Genesis 1 & 2: Different Accounts? (“Debunking the 7 Myths that Deny Biblical Truth” Series)
Genesis 2 is not a different creation story to Genesis 1; rather Genesis 2 expands on the events of day 6 particularly in relation to Adam and Eve.

The end of that video leans heavily on the idea that ancient writers using Hebrew had no way to record the timing or sequence of events (apart from explicitly numbering a series of days, presumably), so we can adjust the creation of animals in Genesis 2 by changing “formed” to “had formed.” But this isn’t fair to ancient Hebrew, and this rewriting of Genesis 2 isn’t fair to the inspired story we actually possess. An earlier thread got into the details here and here.
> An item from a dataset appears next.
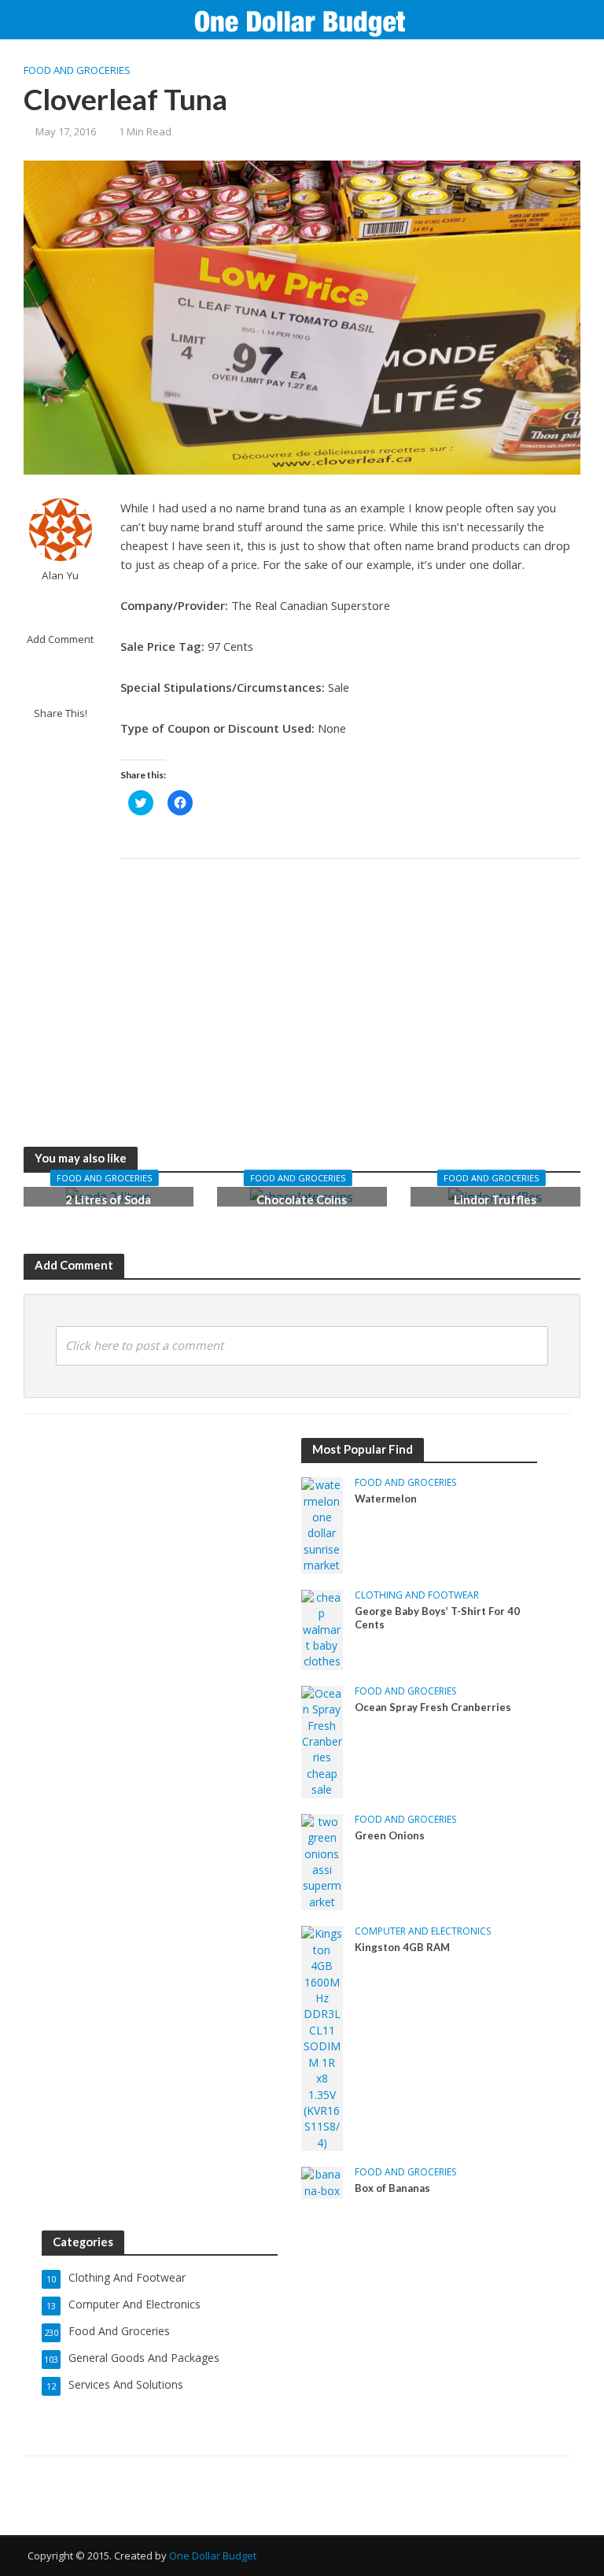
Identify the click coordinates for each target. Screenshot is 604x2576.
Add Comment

Besides, as I already pointed out, the context suggests God would ‘make’ a helper.

We’ve covered this enough I think. Is this the only supposed contradiction or error in the Bible?

@aarceng can you address the many errors in the Bible related to human reproduction?

I wonder what you do with:

2 Samuel 24:1 - "Again the anger of the Lord burned against Israel, and he incited David against them, saying, ‘Go and take a census of Israel and Judah.’” (NIV)

and

1 Chronicles 21:1 - “Satan rose up against Israel and incited David to take a census of Israel.”

?

I believe there is an explanation for this, but it actually is a flat-out contradiction (unless you suggest that it is describing two different events).

There are attempts at a resolution of this but I don’t find them particularly satisfactory. I think perhaps the census was a historical event. At best one author has the correct cause and effect.